● REQUIRED ACTION
What lines of the material below include the string "three"? Copy all of them.

━━━━━━━━━━━━━━━━━━━━━━━━━━━━━━

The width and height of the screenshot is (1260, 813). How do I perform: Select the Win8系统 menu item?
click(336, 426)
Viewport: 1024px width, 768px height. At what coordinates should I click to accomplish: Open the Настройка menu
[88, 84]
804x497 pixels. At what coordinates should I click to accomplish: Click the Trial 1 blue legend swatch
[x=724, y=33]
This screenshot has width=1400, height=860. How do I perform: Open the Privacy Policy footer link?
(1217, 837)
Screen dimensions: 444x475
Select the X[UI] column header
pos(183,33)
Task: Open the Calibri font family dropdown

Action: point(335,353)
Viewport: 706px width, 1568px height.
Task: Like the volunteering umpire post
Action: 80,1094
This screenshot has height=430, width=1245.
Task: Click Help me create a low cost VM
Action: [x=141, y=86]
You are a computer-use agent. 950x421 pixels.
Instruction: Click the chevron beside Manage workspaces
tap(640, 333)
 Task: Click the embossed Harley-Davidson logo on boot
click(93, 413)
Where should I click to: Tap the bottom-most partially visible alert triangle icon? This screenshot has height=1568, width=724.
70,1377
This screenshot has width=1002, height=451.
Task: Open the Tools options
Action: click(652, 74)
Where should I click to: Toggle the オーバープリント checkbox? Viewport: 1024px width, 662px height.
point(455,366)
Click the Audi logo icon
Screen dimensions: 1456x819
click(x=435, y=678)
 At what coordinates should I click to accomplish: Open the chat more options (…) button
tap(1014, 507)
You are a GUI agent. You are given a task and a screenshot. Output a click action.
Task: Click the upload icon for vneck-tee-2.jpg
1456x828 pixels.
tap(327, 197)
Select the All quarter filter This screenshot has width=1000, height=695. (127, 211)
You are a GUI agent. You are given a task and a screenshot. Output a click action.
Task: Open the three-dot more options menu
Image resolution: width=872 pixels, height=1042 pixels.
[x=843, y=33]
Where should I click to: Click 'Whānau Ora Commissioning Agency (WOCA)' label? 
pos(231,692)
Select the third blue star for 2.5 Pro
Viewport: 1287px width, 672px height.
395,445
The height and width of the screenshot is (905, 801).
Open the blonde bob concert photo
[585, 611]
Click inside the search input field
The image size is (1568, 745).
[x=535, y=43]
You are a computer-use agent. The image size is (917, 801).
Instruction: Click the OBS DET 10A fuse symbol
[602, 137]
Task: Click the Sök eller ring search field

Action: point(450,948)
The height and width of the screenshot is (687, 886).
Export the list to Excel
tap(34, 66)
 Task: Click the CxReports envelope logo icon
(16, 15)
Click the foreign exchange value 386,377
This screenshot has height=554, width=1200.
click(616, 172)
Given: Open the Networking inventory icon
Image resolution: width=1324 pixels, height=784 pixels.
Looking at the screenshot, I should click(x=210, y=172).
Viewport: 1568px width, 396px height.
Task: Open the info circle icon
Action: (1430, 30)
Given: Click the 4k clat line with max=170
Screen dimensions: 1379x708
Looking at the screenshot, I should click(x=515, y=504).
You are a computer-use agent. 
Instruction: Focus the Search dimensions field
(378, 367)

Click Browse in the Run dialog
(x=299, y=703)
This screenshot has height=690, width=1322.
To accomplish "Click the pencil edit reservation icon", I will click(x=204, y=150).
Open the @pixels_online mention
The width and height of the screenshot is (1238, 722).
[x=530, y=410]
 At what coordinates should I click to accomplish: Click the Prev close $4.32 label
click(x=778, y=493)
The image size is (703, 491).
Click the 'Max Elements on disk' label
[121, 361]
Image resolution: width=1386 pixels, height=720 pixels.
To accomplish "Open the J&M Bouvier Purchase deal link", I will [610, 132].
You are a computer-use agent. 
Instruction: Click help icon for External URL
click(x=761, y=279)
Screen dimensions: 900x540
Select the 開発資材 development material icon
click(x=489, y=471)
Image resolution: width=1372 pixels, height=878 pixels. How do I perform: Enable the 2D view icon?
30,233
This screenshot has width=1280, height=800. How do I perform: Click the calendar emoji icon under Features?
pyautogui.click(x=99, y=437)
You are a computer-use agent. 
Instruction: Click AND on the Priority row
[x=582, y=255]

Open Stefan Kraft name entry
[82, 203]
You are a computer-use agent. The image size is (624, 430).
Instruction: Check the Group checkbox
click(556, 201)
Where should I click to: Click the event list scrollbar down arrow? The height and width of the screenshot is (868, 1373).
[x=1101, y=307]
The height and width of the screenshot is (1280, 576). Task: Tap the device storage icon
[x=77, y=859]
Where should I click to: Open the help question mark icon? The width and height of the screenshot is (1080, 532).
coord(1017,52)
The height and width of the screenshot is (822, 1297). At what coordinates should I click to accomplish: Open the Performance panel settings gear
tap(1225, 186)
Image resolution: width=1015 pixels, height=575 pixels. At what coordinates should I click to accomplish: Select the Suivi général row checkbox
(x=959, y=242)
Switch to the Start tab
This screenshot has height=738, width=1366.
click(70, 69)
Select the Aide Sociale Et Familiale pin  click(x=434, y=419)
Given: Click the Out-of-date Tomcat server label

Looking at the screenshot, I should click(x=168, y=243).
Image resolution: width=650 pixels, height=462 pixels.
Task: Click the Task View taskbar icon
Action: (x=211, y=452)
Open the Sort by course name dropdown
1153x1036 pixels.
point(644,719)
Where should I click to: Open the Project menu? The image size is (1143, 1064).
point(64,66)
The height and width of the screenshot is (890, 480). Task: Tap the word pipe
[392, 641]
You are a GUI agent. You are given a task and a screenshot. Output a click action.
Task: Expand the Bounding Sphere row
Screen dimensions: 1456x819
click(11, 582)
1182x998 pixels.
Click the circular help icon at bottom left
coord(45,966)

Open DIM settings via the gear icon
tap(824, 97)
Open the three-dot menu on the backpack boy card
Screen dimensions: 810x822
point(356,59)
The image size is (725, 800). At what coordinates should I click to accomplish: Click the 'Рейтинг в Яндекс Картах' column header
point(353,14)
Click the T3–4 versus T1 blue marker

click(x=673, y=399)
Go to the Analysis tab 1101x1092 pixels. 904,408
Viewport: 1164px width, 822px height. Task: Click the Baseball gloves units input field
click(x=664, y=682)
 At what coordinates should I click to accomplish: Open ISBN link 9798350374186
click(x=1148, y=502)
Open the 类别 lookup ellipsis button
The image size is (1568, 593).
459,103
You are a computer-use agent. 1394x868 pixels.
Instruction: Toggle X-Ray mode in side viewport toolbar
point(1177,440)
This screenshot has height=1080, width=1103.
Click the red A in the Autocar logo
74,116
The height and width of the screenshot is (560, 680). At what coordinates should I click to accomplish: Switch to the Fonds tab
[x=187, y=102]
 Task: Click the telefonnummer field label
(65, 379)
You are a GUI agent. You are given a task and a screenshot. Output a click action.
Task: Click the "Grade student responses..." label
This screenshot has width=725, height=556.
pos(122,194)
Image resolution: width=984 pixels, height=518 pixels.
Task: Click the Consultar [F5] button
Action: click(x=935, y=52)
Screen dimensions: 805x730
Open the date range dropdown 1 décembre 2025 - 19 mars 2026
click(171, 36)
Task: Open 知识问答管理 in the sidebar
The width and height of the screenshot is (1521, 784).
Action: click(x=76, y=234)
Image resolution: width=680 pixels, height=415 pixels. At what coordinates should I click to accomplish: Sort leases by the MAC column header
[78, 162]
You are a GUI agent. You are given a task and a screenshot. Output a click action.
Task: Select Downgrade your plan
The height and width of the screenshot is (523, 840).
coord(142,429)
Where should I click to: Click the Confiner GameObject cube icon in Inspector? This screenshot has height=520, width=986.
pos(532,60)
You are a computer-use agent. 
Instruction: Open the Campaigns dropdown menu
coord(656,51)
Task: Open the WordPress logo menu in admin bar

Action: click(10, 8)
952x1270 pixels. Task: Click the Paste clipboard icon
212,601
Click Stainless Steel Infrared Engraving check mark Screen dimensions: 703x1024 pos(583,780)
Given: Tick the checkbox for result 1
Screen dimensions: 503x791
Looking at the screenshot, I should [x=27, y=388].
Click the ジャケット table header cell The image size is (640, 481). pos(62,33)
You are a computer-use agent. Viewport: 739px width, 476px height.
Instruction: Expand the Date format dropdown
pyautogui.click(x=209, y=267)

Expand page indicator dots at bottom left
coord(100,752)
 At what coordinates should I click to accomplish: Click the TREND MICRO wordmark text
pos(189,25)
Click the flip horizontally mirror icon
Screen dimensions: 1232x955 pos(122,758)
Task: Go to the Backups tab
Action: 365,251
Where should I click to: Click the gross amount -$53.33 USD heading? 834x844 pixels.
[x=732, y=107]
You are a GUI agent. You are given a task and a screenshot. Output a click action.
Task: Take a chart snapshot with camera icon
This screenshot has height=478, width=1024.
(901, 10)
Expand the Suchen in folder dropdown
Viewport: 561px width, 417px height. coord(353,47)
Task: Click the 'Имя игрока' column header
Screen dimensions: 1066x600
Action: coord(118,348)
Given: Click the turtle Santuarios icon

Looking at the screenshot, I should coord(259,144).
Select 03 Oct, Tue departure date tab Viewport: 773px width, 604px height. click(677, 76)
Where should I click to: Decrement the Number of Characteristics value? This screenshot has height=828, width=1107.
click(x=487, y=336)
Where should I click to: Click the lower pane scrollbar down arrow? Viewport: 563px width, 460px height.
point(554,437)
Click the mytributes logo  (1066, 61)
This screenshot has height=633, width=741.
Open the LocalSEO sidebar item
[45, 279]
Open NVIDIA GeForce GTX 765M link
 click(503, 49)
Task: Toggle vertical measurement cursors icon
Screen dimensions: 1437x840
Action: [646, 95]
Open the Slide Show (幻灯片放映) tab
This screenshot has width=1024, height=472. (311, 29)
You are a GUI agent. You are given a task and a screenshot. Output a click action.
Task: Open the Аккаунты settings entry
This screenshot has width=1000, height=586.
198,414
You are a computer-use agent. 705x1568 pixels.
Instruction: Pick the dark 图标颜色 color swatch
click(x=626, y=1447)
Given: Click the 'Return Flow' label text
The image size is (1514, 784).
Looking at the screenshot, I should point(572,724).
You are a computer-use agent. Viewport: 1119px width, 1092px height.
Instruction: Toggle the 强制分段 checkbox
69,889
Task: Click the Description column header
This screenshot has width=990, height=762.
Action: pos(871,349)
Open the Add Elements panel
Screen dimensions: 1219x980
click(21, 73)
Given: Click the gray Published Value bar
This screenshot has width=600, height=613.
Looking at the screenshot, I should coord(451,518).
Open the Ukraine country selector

━━━━━━━━━━━━━━━━━━━━━━━━━━━━━━

● THE ANSWER
Task: Open the three-dot more options menu
Open the three-dot menu on the backpack boy card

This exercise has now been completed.